(SUPPLIED ENTRIES begins)
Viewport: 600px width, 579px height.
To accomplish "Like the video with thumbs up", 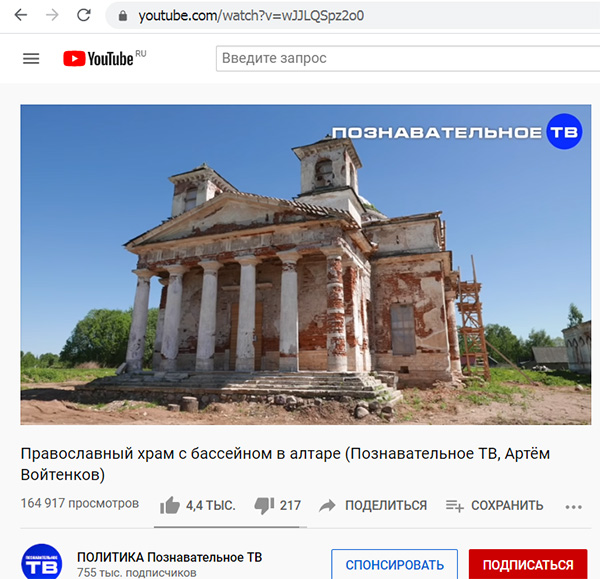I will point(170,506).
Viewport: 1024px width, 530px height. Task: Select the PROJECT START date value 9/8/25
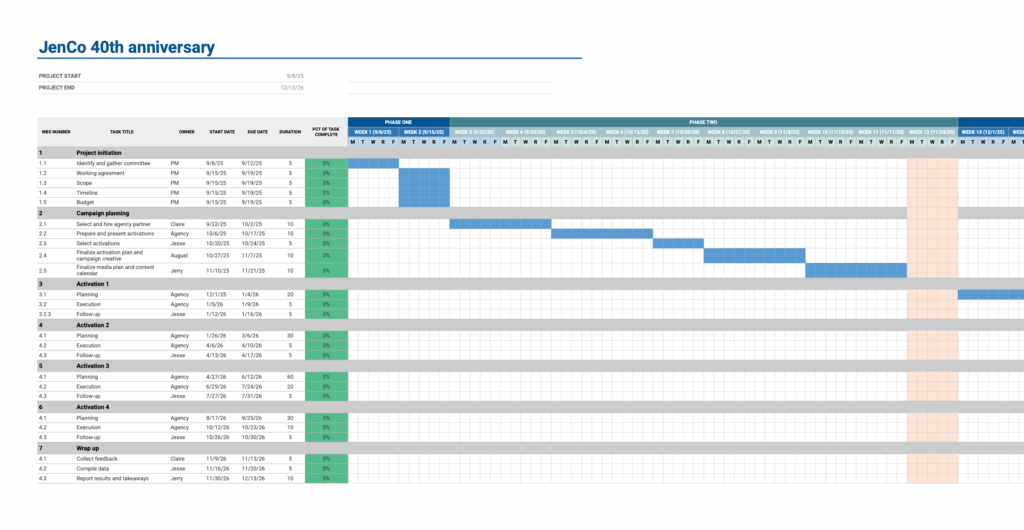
(SUPPLIED ENTRIES ends)
(SUPPLIED ENTRIES begins)
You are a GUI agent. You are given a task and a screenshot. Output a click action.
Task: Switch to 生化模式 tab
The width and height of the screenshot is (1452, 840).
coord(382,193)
(SUPPLIED ENTRIES ends)
(SUPPLIED ENTRIES begins)
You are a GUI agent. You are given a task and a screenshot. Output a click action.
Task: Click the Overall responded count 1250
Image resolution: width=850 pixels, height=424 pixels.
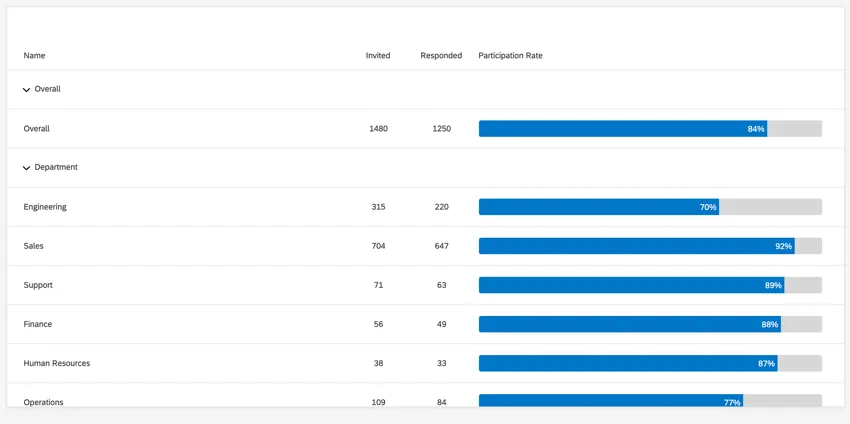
(SUPPLIED ENTRIES ends)
• _PROBLEM REQUIREMENTS_: Once the line with "Task: Click the Overall responded count 1250" is found in the records above, print exactly that line and every line after it through the line with "Image resolution: width=850".

• _REPLY_:
Task: Click the Overall responded count 1250
Image resolution: width=850 pixels, height=424 pixels.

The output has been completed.